Voß: Genau, daher gibt es auch den neuen Phänomenbereich. Manches erinnert derzeit in der Tat an eine Art Querfront von rechts bis links, wobei – bundesweit betrachtet – Reichsbürger, Delegitimierer und Rechtsextremisten bisher in der Majorität sind. Aber wir beobachten auch Antifa-Narrative. Eine weitere Besonderheit an diesem Phänomenbereich ist, dass hier Menschen erstmals in den Fokus des Verfassungsschutzes geraten – darunter Personen, die wir bisher nicht kannten, die aber aktiv das Ziel verfolgen, unsere Demokratie zu bekämpfen und abzuschaffen.

Sie haben, noch bevor der Krieg begann, als Verfassungsschutz vor russischer Propaganda und vor gezielten Falschinformationen gewarnt. Welche Erkenntnisse haben Sie heute dazu?

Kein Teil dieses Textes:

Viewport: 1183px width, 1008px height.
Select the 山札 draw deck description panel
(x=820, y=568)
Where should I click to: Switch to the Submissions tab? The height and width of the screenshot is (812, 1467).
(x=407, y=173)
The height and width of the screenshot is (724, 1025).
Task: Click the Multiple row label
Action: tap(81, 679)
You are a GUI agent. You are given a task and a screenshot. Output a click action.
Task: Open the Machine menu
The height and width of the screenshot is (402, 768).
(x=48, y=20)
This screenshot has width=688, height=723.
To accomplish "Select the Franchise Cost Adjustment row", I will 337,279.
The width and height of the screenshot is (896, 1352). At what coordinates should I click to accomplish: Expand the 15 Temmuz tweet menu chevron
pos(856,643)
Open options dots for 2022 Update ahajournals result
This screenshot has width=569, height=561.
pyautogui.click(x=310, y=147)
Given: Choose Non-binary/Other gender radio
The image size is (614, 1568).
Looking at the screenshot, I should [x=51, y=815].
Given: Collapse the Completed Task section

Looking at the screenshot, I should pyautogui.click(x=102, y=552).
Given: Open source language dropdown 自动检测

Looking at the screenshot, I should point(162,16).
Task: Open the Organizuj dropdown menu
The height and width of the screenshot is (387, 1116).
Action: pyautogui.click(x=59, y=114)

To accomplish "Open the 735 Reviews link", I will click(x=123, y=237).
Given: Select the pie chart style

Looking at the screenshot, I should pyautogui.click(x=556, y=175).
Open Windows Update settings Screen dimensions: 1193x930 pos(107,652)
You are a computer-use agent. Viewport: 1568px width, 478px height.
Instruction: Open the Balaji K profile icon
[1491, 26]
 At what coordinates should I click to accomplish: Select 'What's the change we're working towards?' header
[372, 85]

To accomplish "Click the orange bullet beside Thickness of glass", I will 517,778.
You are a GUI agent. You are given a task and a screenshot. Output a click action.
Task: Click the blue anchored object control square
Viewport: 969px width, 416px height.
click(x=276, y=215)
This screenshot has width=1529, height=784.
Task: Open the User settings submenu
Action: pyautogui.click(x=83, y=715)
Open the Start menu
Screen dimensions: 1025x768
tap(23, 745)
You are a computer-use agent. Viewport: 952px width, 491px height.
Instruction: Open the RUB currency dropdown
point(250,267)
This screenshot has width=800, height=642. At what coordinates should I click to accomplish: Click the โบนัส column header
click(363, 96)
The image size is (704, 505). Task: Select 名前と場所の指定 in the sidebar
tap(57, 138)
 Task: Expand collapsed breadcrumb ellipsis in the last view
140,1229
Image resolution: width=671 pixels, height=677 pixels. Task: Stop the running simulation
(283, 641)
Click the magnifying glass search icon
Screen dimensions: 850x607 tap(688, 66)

Voß: Wir registrieren zunehmende russische Aktivitäten im Netz: gegen die Ukraine, aber auch gegen uns. Die Gefährdung durch mutmaßliche russische Cyber­angriffe und gezielte Falschmeldungen hat zugenommen. Aber: Das Propagieren von Fake News gehört seit jeher zum Repertoire russischer Politik, auch schon Monate und Jahre vor dem völkerrechtswidrigen Angriff auf die Ukraine.

Hat es Hackerangriffe auf Unternehmen oder Organisationen in Hamburg oder Norddeutschland gegeben?

Voß: Ich bitte um Verständnis, dass sich der Verfassungsschutz bei diesen Themen öffentlich zurückhält – auch im Interesse betroffener Unternehmen.

Sorgen Sie sich vor gezielten Falschinformationskampagnen, beispielsweise zu angeblicher Gas- oder Lebensmittelknappheit?

Voß: Verschiedenste Falschmeldungen sind längst im Umlauf. Ziel ist, den Staat zu destabilisieren und Unruhe zu verbreiten, ein Widerstandsnarrativ zu schaffen und Wähler möglicherweise in Richtung einer Partei zu bringen, die für Russland angenehmer ist. Das Ziel ist Destabilisierung, und die Angriffe mit diesem Ziel werden sicherlich noch zunehmen. Ich sorge mich nicht davor, da unsere Demokratie stark genug ist, dagegenzuhalten.

Schleswig-Holstein warnt im Verfassungsschutzbericht vor der Feinden der Demokratie, die ihre „Aktivitäten verstärkt von der realen in die virtuelle Welt verlagern“. Welche Beobachtung hat der Hamburger Verfassungsschutz über den Extremismus im Netz? Wie hat der sich verändert?

Voß: Seit Jahren berichten auch wir über die Entwicklung und Funktion des Internets, speziell der sozialen Netzwerke, da gehen wir mit den Kollegen in Kiel Hand in Hand. Der Extremismus hat sich sehr stark ins Internet verlagert. Das gilt in erster Linie für den Rechtsextremismus, der die virtuellen Möglichkeiten zur Verbreitung von Propaganda, zur Mobilisierung, zur Vernetzung und auch zur Radikalisierung nutzt – aber natürlich auch für weitere extremistische Phänomenbereiche. Im Netz erreichen Extremisten viel mehr Menschen als beispielsweise in einer Kneipe.

Und was bedeutet diese Entwicklung für Ihre Arbeit?

Voß: Wir haben unter anderem mit unserer Spezialeinheit Rechtsextremismus darauf reagiert und versuchen, in den sozialen Netzwerken Erkenntnisse zu gewinnen. Wir setzen zudem verstärkt auf wissenschaftliche Analysefähigkeit, der Senat hat uns in den vergangenen Jahren personell insgesamt um mehr als ein Drittel aufgestockt. Das ist auch notwendig, denn der Extremismus der 2020er-Jahre ist vielschichtiger und komplexer geworden. Insofern braucht es den gut aufgestellten Verfassungsschutz als sensiblen Seismografen, Frühwarnsystem und Diskursmotor unserer Demokratie.